Army Ranger who rescued 75 hostages in Iraq receives Medal of Honor

President Donald Trump presents the Medal of Honor to U.S. Army Sgt. Maj. Thomas Payne in the East Room of the White House in Washington, D.C., on Friday. Photo by Chris Kleponis/UPI

Sept. 12 (UPI) — President Donald Trump presented the Medal of Honor to Army Sgt. Maj. Thomas “Patrick” Payne on Friday, calling his actions saving dozens of hostages facing execution in Iraq “heroic.”

The ceremony took place at the White House on the 19th anniversary of the Sept. 11, 2001, attacks.

The Medal of Honor is the most prestigious military award, given to service members who set themselves apart by an act of valor.

“Pat, you embody the righteous glory of American valor,” Trump said to Payne. “We stand in awe of your heroic, daring and gallant deeds.

“You truly went above and beyond the call of duty to earn our nation’s highest military honor.”

Payne said the medal was an honor.

“The Hawija hostage rescue raid on October 22, 2015, underlined our country’s undying commitment to life, liberty and the pursuit of happiness. Members of the United States Special Operations Command risked their lives. Master Sergeant Josh Wheeler gave his life in order to liberate the oppressed,” he said.

“Therefore, the liberated now has a second chance at the pursuit of happiness. The actions by my teammates were truly awe inspiring. Makes you proud to be an American. … The spirit of the Medal of Honor lives inside every American. Thank you.”

Payne, an Army Ranger and native of South Carolina, earned the honor for his actions during Inherent Resolve, the U.S. military’s mission to fight the IS in Iraq and Syria.

Assigned to the U.S. Army Special Operations Command, Payne was deployed to Kirkuk province to assist Iraqi security forces in their fight against the terror group. Their mission Oct. 22, 2015, was to raid an IS prison near Hawija where more than 70 hostages, mostly captured security forces, were being held.

“It was one of the largest and most daring rescue missions in American history,” Trump said.

The team faced gunfire and detonations from suicide vests during the mission, leaving one U.S. soldier, Master Sgt. Josh Wheeler, dead. Twenty militants also died that night.
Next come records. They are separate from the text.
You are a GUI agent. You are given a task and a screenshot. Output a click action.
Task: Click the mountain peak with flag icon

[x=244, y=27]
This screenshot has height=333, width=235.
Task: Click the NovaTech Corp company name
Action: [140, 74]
“Time was of the essence,” Payne told the Army News Service. “There were freshly dug graves. If we didn’t action this raid, then the hostages were likely to be executed.”

The White House said after the team freed 38 of the hostages, Payne took it upon himself to leave his secured position to moved to another building where enemy forces were firing on his teammates.

“Sergeant Payne climbed a ladder to the building’s roof, which was now partially engulfed in flames, and engaged the enemy fighters below with grenades and small arms fire. He then moved to ground level, engaging enemy forces through a breach hole in the west side of the building,” the White House said in a release.

“Sergeant Payne knowingly risked his own life by bravely entering the building under intense enemy fire, enduring smoke, heat, and flames to identify the armored door imprisoning the hostages.”

Payne entered the building, cut the locks and freed another 37 hostages.

The Army awarded Payne its second-highest award, the Distinguished Service Cross, for his actions that day.

Payne enlisted in the Army in 2002, serving in Operation Enduring Freedom, Operation Iraqi Freedom, Operation New Dawn and Operation Inherent Resolve. He’s now an instructor assigned to the U.S. Army Special Operations Command.

He was initially assigned to A Company, 1st Battalion, 75th Ranger Regiment where he served as a sniper and sniper team leader. He was wounded in a 2010 mission in Afghanistan, earning him the Purple Heart award.

In 2012, Payne and a teammate won the Best Ranger Competition at Fort Benning in Georgia.